Mit Zustimmung wurde vermerkt, dass der neue Vorsitzende der Bischofskonferenz, Robert Zollitsch, sich deutlich von Verbalattacken des Augsburger Bischofs Walter Mixa in der Familienpolitik abgesetzt hatte. Mixas Begriffe wie "Gebärmaschine" oder "Herdprämie" gehörten nicht zu seinem Wortschatz, hatte Zollitsch in einem "Spiegel"-Interview klargestellt.

Doch Zdk-Präsident Meyer und der Sekretär der katholischen Bischöfe, Hans Langendörfer, beließen es nicht damit, Reizworte aus den Interviews der neuen Nummer eins der katholischen Kirche zu analysieren. Wenige Tage nach der Wahl von Zollitsch zum Nachfolger von Kardinal Karl Lehmann loteten sie am Dienstagabend die Lage des Katholizismus in Deutschland aus. Beide sind sich einig, als Richtungswechsel könne die Entscheidung für den Freiburger Erzbischof kaum interpretiert werden.

Der neue Spitzenmann kenne sich in den Themen aus, die die Kirche bewegten, sagte Langendörfer, der seit zwölf Jahre das Bonner Bischofssekretariat leitet und in Würzburg im Amt bestätigt wurde.
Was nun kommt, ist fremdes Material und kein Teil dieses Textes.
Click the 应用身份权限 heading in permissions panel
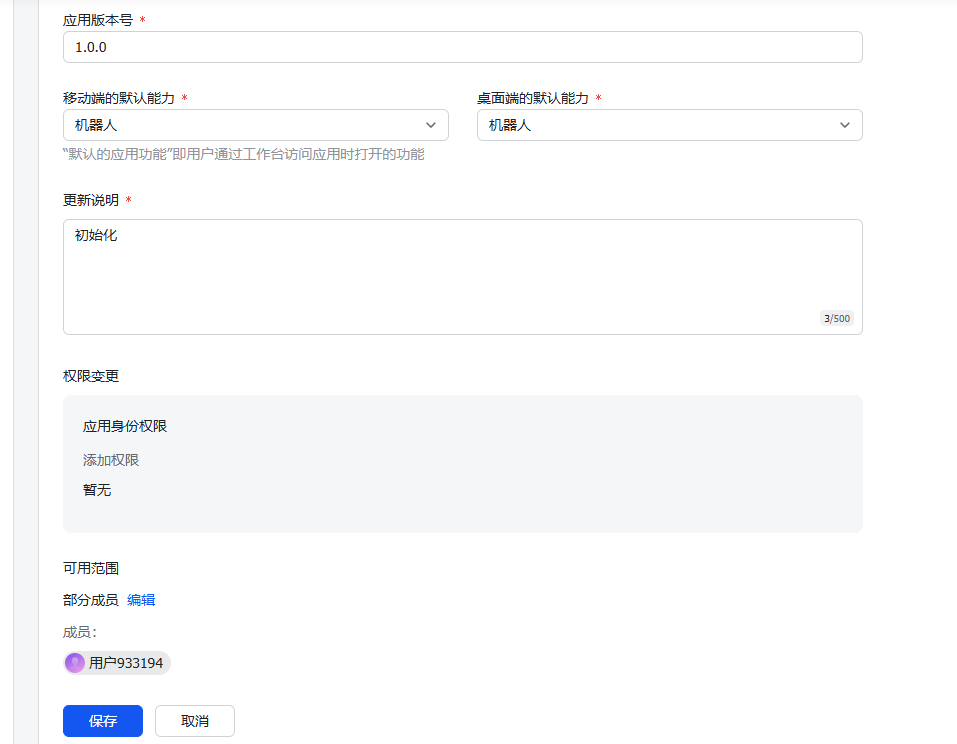 click(125, 426)
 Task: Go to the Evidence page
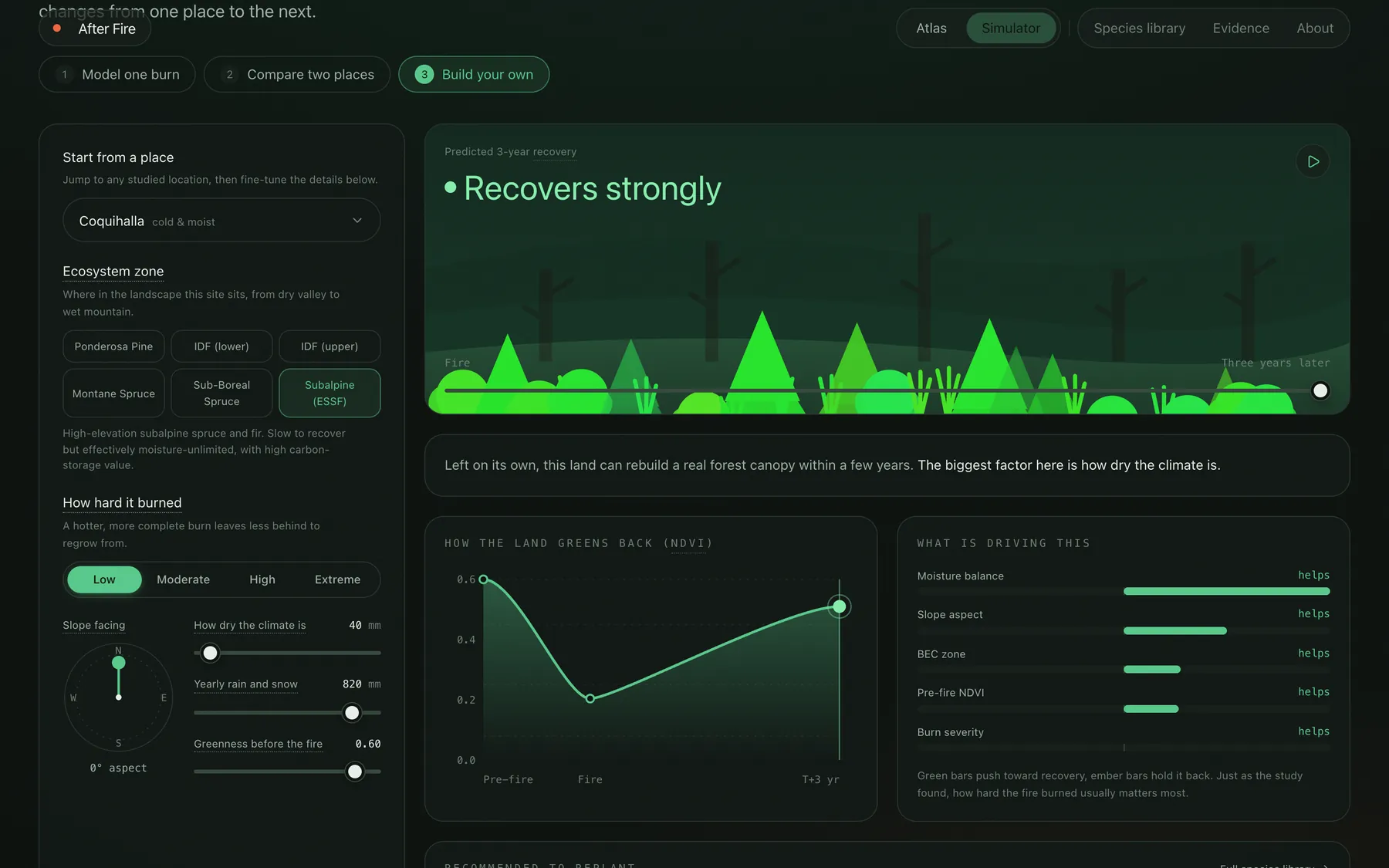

ZdK-Präsident Meyer hofft, dass unter Zollitsch das Erbe des Konzils und kirchlichen Aufbruchs nicht aufgegeben werde. Denn es gebe durchaus Strömungen, die strukturelle Errungenschaften aus dieser Aufbruchzeit - wie Mitwirkung der Laien - in die Mottenkiste der Kirchengeschichte entsorgen möchten. Der Sekretär der Bischofskonferenz will es bei der Verwaltung des Erbes nicht belassen. Das neue religiöse Interesse, wie es sich am Weltjugendtag oder dem Papstwechsel ablesen lasse, müsse beflügeln, wirbt er. Hier sei Dynamik und mehr Spirit gefragt.

Keine Übereinstimmung gibt es zwischen dem Kleriker Langendörfer und dem Laien-Präsidenten beim Begriff Volkskirche. Für Meyer, der Diaspora-Erfahrungen aus Ostdeutschland im Gepäck hat, klingt darin zu viel Gleichsetzung von Volk mit Kirche mit. "Wenn Kirche und Volk identisch sind, wird der Glaube unscharf", wirbt er für einen profilierten Katholizismus. Hingegen ist Volkskirche für Langendörfer völlig positiv besetzt. Zum geistlichen Aufbruch gehöre es, "dass wir nicht unter uns bleiben".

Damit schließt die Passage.